Music and Concept by Laura Kaminsky

Libretto by Mark Campbell and Kimberly Reed

Original Film by Kimberly Reed

AS ONE

AOP PRODUCTION AVAILABLE FOR TOURING

As One is a chamber opera in which two voices—Hannah after (mezzo-soprano) and Hannah before (baritone)—share the part of a sole transgender protagonist. Fifteen songs comprise the three-part narrative; with empathy and humor, they trace Hannah’s experiences from her youth in a small town to her college years—and finally traveling alone to a different country, where she realizes some truths about herself.

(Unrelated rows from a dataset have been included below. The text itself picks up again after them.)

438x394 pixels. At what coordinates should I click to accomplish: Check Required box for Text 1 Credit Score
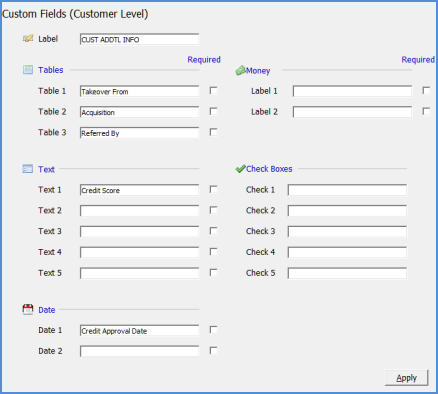click(x=213, y=189)
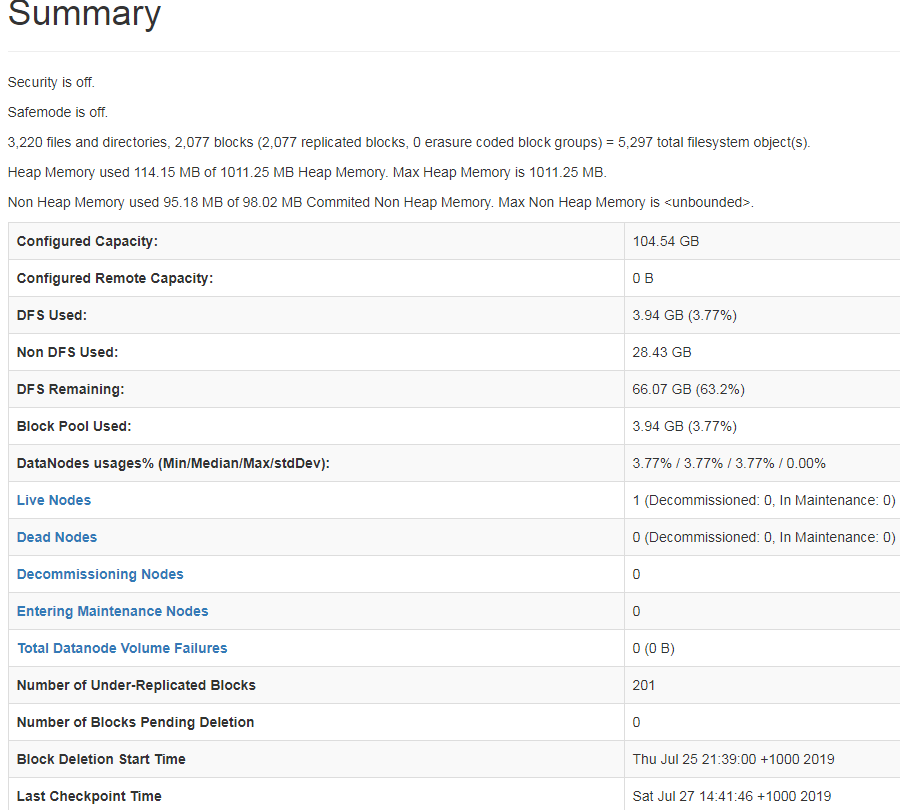The image size is (900, 810).
Task: Click the 'Security is off.' text
Action: point(51,82)
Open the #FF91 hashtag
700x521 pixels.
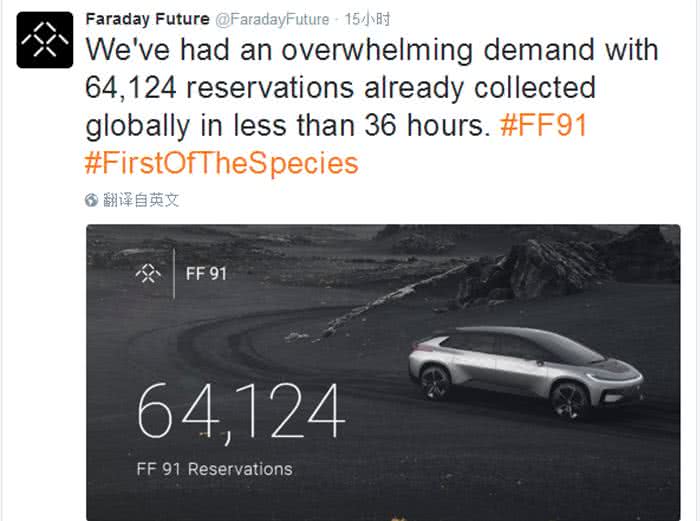(x=543, y=125)
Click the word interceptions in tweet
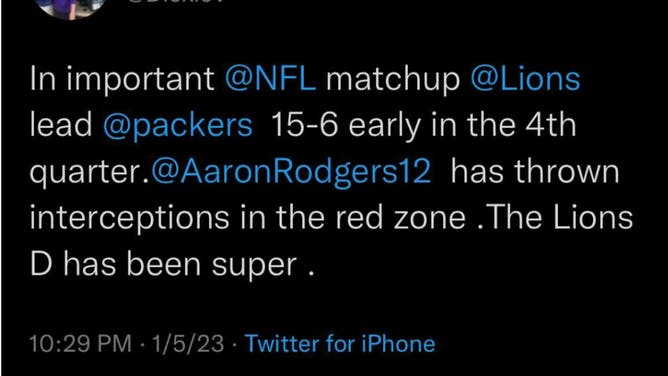Image resolution: width=668 pixels, height=376 pixels. 130,218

Since its AOP premiere in 2014, it has received over two dozen new productions making it the most widely-produced contemporary opera in North America in 2016/17 and 2017/18 (OPERA America Magazine).

additional photos

Information

Duration 75' / no intermission

Commission As One was commissioned and developed by American Opera Projects in part with funds from OPERA America's Opera Discovery Grants for Female Composers Program, supported by the Virginia B. Toulmin Foundation, the New York State Council on the Arts with the support of Governor Andrew Cuomo and the New York State Legislature, and the National Endowment for the Arts (NEA) Art Works.

Premiere September 4, 2014; Brooklyn Academy of Music, Brooklyn, NY; American Opera Projects; Steven Osgood, conductor; Ken Cazan, director.

Roles (2) Hannah Before · baritone ; Hannah After · mezzo-soprano

Instrumentation string quartet

Publisher Bill Holab Music / Staged performances of this work require licensing through the publisher.

Official website: www.asoneopera.com. Includes list of past and upcoming performances, organizations that support the transgender community, guidelines for marketing, and more.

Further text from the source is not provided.